# [Task instructions]
Write the data below out again in full, exactly as shown.

(Collected data)
* * * * * * * * *

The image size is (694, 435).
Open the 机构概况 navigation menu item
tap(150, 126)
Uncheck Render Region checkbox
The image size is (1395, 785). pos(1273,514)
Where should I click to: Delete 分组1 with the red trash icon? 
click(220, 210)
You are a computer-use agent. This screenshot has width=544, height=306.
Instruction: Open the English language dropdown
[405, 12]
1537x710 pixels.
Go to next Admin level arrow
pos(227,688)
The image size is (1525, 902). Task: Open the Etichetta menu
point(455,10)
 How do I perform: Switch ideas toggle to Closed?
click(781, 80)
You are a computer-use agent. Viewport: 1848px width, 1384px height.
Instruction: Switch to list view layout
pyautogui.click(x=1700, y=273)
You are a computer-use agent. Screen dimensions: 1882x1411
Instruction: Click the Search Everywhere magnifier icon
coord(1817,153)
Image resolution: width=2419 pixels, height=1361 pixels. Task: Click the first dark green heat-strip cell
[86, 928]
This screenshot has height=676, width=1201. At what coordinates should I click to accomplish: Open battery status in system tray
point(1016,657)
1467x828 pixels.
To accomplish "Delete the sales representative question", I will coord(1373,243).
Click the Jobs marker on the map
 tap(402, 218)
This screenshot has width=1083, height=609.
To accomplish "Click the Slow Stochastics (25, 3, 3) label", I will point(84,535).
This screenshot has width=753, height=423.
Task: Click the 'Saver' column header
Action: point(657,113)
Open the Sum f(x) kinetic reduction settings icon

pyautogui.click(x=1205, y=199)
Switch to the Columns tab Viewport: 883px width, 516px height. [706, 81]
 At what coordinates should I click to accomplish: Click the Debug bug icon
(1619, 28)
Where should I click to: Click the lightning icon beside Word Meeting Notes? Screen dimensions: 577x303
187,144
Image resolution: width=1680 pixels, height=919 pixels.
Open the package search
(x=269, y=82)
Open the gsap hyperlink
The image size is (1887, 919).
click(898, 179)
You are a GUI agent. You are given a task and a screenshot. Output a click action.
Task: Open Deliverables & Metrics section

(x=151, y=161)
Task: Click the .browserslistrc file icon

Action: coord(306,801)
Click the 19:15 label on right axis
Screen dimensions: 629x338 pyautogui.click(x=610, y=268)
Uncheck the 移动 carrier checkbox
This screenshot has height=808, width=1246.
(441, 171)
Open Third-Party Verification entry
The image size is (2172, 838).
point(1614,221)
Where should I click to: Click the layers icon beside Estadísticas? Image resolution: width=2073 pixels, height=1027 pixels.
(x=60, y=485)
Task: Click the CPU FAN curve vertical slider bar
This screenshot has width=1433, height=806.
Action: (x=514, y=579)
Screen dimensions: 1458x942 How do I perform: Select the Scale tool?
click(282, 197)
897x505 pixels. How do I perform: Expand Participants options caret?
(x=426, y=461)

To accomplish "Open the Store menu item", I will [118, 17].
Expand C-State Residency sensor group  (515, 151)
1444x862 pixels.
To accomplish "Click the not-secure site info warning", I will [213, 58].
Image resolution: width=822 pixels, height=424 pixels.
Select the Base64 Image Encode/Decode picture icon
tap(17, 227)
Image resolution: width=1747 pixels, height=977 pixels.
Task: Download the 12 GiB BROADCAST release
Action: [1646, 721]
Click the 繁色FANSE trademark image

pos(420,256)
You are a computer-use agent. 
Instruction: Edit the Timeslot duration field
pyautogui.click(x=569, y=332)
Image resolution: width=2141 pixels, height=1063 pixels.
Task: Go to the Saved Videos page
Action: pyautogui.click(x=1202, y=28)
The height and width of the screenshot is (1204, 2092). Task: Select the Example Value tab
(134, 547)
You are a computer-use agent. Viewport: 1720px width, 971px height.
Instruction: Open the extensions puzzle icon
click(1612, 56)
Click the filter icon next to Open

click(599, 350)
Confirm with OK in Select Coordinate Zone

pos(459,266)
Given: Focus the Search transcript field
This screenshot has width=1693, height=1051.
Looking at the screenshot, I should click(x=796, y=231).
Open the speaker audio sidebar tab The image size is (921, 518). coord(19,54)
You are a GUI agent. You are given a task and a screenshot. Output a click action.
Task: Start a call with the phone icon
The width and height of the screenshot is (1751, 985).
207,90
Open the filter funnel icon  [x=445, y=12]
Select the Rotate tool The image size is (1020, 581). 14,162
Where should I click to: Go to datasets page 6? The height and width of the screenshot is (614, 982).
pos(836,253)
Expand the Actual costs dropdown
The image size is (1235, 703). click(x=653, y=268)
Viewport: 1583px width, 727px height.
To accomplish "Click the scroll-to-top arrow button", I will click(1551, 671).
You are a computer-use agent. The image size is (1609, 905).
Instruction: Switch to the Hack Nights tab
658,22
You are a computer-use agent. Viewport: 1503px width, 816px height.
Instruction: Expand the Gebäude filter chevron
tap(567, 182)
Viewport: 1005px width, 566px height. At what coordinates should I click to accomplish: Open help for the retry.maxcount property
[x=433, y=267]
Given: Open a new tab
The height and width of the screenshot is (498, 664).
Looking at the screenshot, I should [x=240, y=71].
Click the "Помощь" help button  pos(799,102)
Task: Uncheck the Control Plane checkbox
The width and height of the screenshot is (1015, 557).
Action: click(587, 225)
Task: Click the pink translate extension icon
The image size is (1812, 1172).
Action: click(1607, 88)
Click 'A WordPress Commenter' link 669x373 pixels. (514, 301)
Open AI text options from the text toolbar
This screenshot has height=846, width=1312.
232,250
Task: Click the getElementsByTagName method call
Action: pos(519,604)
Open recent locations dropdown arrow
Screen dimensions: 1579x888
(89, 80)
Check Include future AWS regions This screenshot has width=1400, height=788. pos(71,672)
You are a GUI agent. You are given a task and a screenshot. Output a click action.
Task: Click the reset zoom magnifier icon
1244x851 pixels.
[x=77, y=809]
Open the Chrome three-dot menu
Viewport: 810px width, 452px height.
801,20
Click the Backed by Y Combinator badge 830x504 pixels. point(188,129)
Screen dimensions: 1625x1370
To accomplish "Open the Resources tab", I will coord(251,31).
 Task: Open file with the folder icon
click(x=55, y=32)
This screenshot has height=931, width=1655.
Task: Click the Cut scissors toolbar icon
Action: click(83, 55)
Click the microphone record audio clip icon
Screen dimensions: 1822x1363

* * * * * * * * *

# [Answer to this problem]
The image size is (694, 435).
Open the 机构概况 navigation menu item
tap(150, 126)
Uncheck Render Region checkbox
The image size is (1395, 785). pos(1273,514)
Where should I click to: Delete 分组1 with the red trash icon? 
click(220, 210)
You are a computer-use agent. This screenshot has width=544, height=306.
Instruction: Open the English language dropdown
[405, 12]
1537x710 pixels.
Go to next Admin level arrow
pos(227,688)
The image size is (1525, 902). Task: Open the Etichetta menu
point(455,10)
 How do I perform: Switch ideas toggle to Closed?
click(781, 80)
You are a computer-use agent. Viewport: 1848px width, 1384px height.
Instruction: Switch to list view layout
pyautogui.click(x=1700, y=273)
You are a computer-use agent. Screen dimensions: 1882x1411
Instruction: Click the Search Everywhere magnifier icon
coord(1817,153)
Image resolution: width=2419 pixels, height=1361 pixels. Task: Click the first dark green heat-strip cell
[86, 928]
This screenshot has height=676, width=1201. At what coordinates should I click to accomplish: Open battery status in system tray
point(1016,657)
1467x828 pixels.
To accomplish "Delete the sales representative question", I will coord(1373,243).
Click the Jobs marker on the map
 tap(402, 218)
This screenshot has width=1083, height=609.
To accomplish "Click the Slow Stochastics (25, 3, 3) label", I will point(84,535).
This screenshot has width=753, height=423.
Task: Click the 'Saver' column header
Action: point(657,113)
Open the Sum f(x) kinetic reduction settings icon

pyautogui.click(x=1205, y=199)
Switch to the Columns tab Viewport: 883px width, 516px height. [706, 81]
 At what coordinates should I click to accomplish: Click the Debug bug icon
(1619, 28)
Where should I click to: Click the lightning icon beside Word Meeting Notes? Screen dimensions: 577x303
187,144
Image resolution: width=1680 pixels, height=919 pixels.
Open the package search
(x=269, y=82)
Open the gsap hyperlink
The image size is (1887, 919).
click(898, 179)
You are a GUI agent. You are given a task and a screenshot. Output a click action.
Task: Open Deliverables & Metrics section

(x=151, y=161)
Task: Click the .browserslistrc file icon

Action: coord(306,801)
Click the 19:15 label on right axis
Screen dimensions: 629x338 pyautogui.click(x=610, y=268)
Uncheck the 移动 carrier checkbox
This screenshot has height=808, width=1246.
(441, 171)
Open Third-Party Verification entry
The image size is (2172, 838).
point(1614,221)
Where should I click to: Click the layers icon beside Estadísticas? Image resolution: width=2073 pixels, height=1027 pixels.
(x=60, y=485)
Task: Click the CPU FAN curve vertical slider bar
This screenshot has width=1433, height=806.
Action: (x=514, y=579)
Screen dimensions: 1458x942 How do I perform: Select the Scale tool?
click(282, 197)
897x505 pixels. How do I perform: Expand Participants options caret?
(x=426, y=461)

To accomplish "Open the Store menu item", I will [118, 17].
Expand C-State Residency sensor group  (515, 151)
1444x862 pixels.
To accomplish "Click the not-secure site info warning", I will [213, 58].
Image resolution: width=822 pixels, height=424 pixels.
Select the Base64 Image Encode/Decode picture icon
tap(17, 227)
Image resolution: width=1747 pixels, height=977 pixels.
Task: Download the 12 GiB BROADCAST release
Action: [1646, 721]
Click the 繁色FANSE trademark image

pos(420,256)
You are a computer-use agent. 
Instruction: Edit the Timeslot duration field
pyautogui.click(x=569, y=332)
Image resolution: width=2141 pixels, height=1063 pixels.
Task: Go to the Saved Videos page
Action: pyautogui.click(x=1202, y=28)
The height and width of the screenshot is (1204, 2092). Task: Select the Example Value tab
(134, 547)
You are a computer-use agent. Viewport: 1720px width, 971px height.
Instruction: Open the extensions puzzle icon
click(1612, 56)
Click the filter icon next to Open

click(599, 350)
Confirm with OK in Select Coordinate Zone

pos(459,266)
Given: Focus the Search transcript field
This screenshot has width=1693, height=1051.
Looking at the screenshot, I should click(x=796, y=231).
Open the speaker audio sidebar tab The image size is (921, 518). coord(19,54)
You are a GUI agent. You are given a task and a screenshot. Output a click action.
Task: Start a call with the phone icon
The width and height of the screenshot is (1751, 985).
207,90
Open the filter funnel icon  [x=445, y=12]
Select the Rotate tool The image size is (1020, 581). 14,162
Where should I click to: Go to datasets page 6? The height and width of the screenshot is (614, 982).
pos(836,253)
Expand the Actual costs dropdown
The image size is (1235, 703). click(x=653, y=268)
Viewport: 1583px width, 727px height.
To accomplish "Click the scroll-to-top arrow button", I will click(1551, 671).
You are a computer-use agent. The image size is (1609, 905).
Instruction: Switch to the Hack Nights tab
658,22
You are a computer-use agent. Viewport: 1503px width, 816px height.
Instruction: Expand the Gebäude filter chevron
tap(567, 182)
Viewport: 1005px width, 566px height. At what coordinates should I click to accomplish: Open help for the retry.maxcount property
[x=433, y=267]
Given: Open a new tab
The height and width of the screenshot is (498, 664).
Looking at the screenshot, I should [x=240, y=71].
Click the "Помощь" help button  pos(799,102)
Task: Uncheck the Control Plane checkbox
The width and height of the screenshot is (1015, 557).
Action: click(587, 225)
Task: Click the pink translate extension icon
The image size is (1812, 1172).
Action: click(1607, 88)
Click 'A WordPress Commenter' link 669x373 pixels. (514, 301)
Open AI text options from the text toolbar
This screenshot has height=846, width=1312.
232,250
Task: Click the getElementsByTagName method call
Action: pos(519,604)
Open recent locations dropdown arrow
Screen dimensions: 1579x888
(89, 80)
Check Include future AWS regions This screenshot has width=1400, height=788. pos(71,672)
You are a GUI agent. You are given a task and a screenshot. Output a click action.
Task: Click the reset zoom magnifier icon
1244x851 pixels.
[x=77, y=809]
Open the Chrome three-dot menu
Viewport: 810px width, 452px height.
801,20
Click the Backed by Y Combinator badge 830x504 pixels. point(188,129)
Screen dimensions: 1625x1370
To accomplish "Open the Resources tab", I will coord(251,31).
 Task: Open file with the folder icon
click(x=55, y=32)
This screenshot has height=931, width=1655.
Task: Click the Cut scissors toolbar icon
Action: click(83, 55)
Click the microphone record audio clip icon
Screen dimensions: 1822x1363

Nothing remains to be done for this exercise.